▶ Prompt
Copy exactly the line containing "Expand chevron beside" and all the lines that follow it to the end of the records, minus the pictures.

▶ Information supplied
++++++++

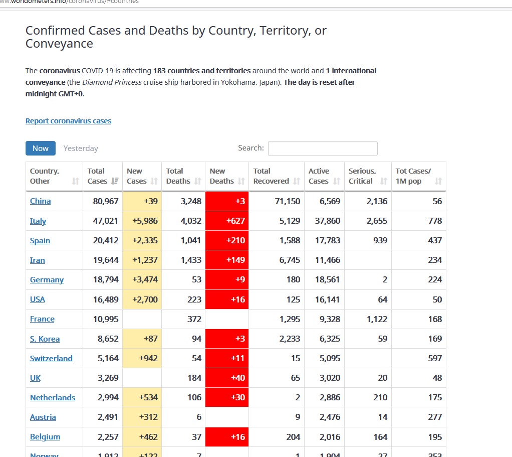Open the China country link
Image resolution: width=512 pixels, height=457 pixels.
[x=40, y=201]
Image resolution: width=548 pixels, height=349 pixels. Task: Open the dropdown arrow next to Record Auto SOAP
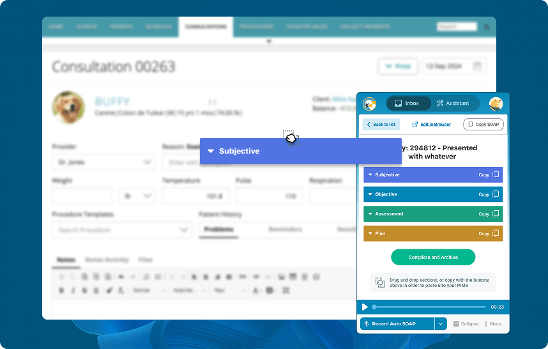point(441,324)
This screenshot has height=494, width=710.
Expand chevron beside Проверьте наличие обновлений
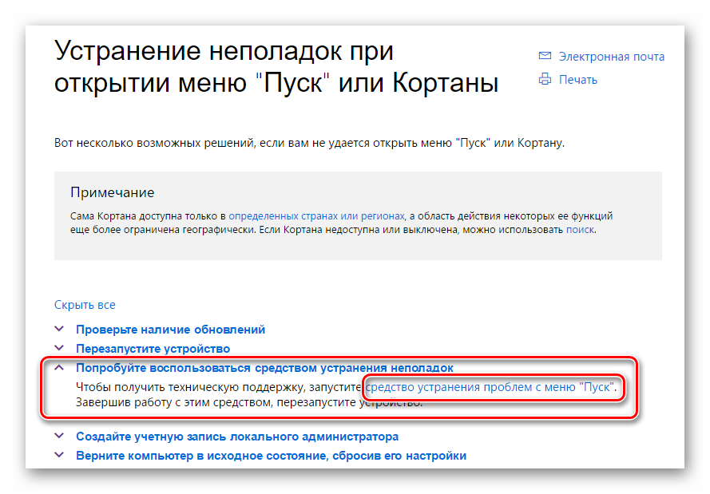point(59,329)
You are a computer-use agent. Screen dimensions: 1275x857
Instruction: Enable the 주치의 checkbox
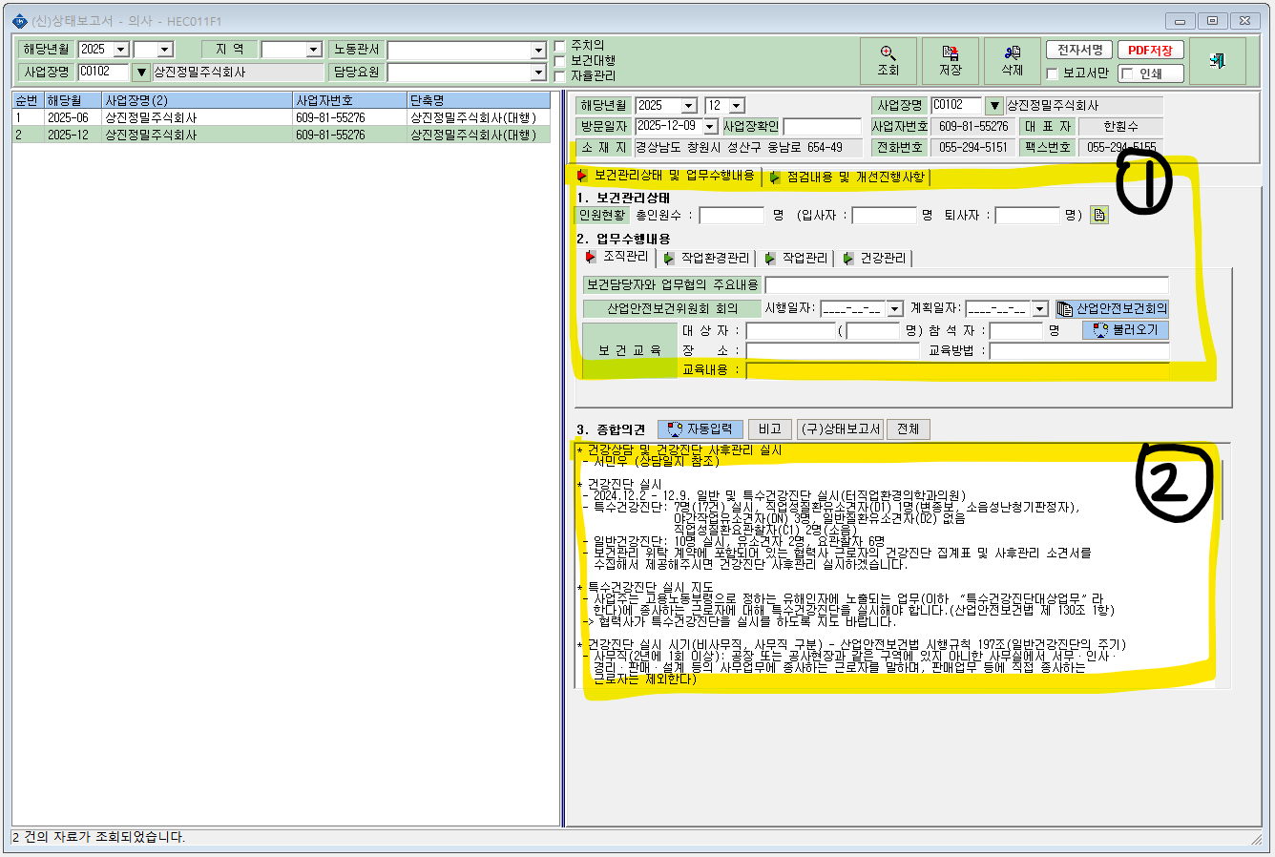pyautogui.click(x=560, y=46)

++++++++

▶ Answer section
Expand chevron beside Проверьте наличие обновлений
point(59,329)
You are a computer-use agent. Screen dimensions: 1275x857
Instruction: Enable the 주치의 checkbox
pyautogui.click(x=560, y=46)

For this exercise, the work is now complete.